FOR IMMEDIATE RELEASE
MAY 29, 2020
CONTACT:
Carter Dougherty
(202) 251-6700
carter@ourfinancialsecurity.org
Advocates Condemn Rent-a-Bank Rule that Encourages Predatory High-Cost Loans
Call on Congress to Pass Federal 36% Interest Rate Cap Limit
Washington, D.C. – Consumer advocates slammed the Office of the Comptroller of the Currency (OCC) for its final rule issued today that encourages online non-bank lenders to launder their loans through banks so they can offer high-cost triple-digit loans in states where such loans are illegal. The Federal Deposit Insurance Corp. proposed a similar rule but has not finalized it. The rules were strongly opposed by a bipartisan group of attorneys general as well as by numerous community, consumer, civil rights, faith and small business organizations, and may face legal challenges. At least 45 states and the District of Columbia cap rates on many installment loans.
“The last thing we need during the COVID-19 crisis is more predatory lending or schemes to evade state interest rate caps. Interest rate limits are the simplest and most effective protection against predatory lending, and states have limited interest rates since the founding of our nation,” said Lauren Saunders, associate director of the National Consumer Law Center. “It’s deeply disturbing that the OCC is encouraging rent-a-bank schemes to evade state laws that prohibit triple-digit loans.”
“The FDIC and OCC have failed to crack down on banks that are enabling predatory lending aimed at families and small businesses.
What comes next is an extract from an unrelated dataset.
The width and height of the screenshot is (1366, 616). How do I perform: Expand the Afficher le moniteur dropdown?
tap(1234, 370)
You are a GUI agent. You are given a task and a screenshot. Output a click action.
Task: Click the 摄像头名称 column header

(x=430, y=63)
Now, OCC leadership is issuing a rule that could facilitate these schemes and make a dangerous environment for borrowers even worse,” said Rebecca Borné, senior policy counsel at the Center for Responsible Lending.
High-cost online lenders, including Opploans, Elevate’s Elastic and Rise, Enova’s NetCredit, LoanMart’s Choice Cash, EasyPay, and Personify Financial, launder their loans through banks such as Republic Bank & Trust and FinWise Bank in order to skirt state laws so they can pedal predatory triple-digit interest rate loans to consumers. Most of the rent-a-banks are FDIC-supervised. World Business Lenders uses OCC-supervised Axos Bank to make predatory loans to small businesses. NCLC’s website has a Predatory Rent-a-Bank Loan Watch List that describes high-cost rent-a-bank schemes and where they operate.
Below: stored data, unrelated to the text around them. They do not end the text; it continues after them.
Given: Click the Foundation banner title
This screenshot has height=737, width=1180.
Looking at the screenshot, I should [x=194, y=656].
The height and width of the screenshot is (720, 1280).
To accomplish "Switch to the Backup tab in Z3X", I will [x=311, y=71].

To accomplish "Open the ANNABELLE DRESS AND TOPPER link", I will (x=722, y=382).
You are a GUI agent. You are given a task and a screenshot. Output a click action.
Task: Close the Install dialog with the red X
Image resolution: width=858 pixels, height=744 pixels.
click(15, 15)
“The OCC is making it easier for lenders to ignore state protections put in place to prevent the harm caused by unaffordable high cost loans. Congress needs to stop these abuses by capping sky-high interest rates nationwide. Families are facing acute financial distress; the last thing they need is banks – or any lenders – taking advantage of the situation to snare them in a debt trap.” said Linda Jun, senior policy counsel of Americans for Financial Reform Education Fund.
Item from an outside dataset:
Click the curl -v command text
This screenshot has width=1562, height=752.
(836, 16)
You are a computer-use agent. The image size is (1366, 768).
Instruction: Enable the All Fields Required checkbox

Banks are generally exempt from state rate caps that cover non-bank payday, car-title, installment, and other online lenders. For many years, high-cost lenders have attempted to take advantage of this exemption by entering into rent-a-bank schemes by which they launder their loans through banks and then purchase back the loans or receivables and continue to charge high rates that would be illegal for the non-bank lenders to charge directly. In the early 2000s, federal bank regulators shut down rent-a-bank arrangements.
The new rule will encourage a resumption of these schemes. The rule states that when a bank sells, assigns, or otherwise transfers a loan, interest permissible prior to the transfer continues to be permissible following the transfer. The OCC did state that the rule does not address whether the bank is the “true lender,” which may impact whether the interest rate was permissible even prior to the transfer; courts have held that if the non-bank lender has the predominant economic interest in the loan, then it is the true lender and is subject to state interest rate limits. Nonetheless, advocates warned that the rule does not list any exceptions and will encourage predatory lending.
“Predatory lenders will try to use the rule to bless their rent-a-bank schemes even though the OCC has no authority to preempt state interest rate laws that apply to non-bank lenders,” Saunders added.
Consumer and civil rights groups submitted comments opposing the proposal in January 2020.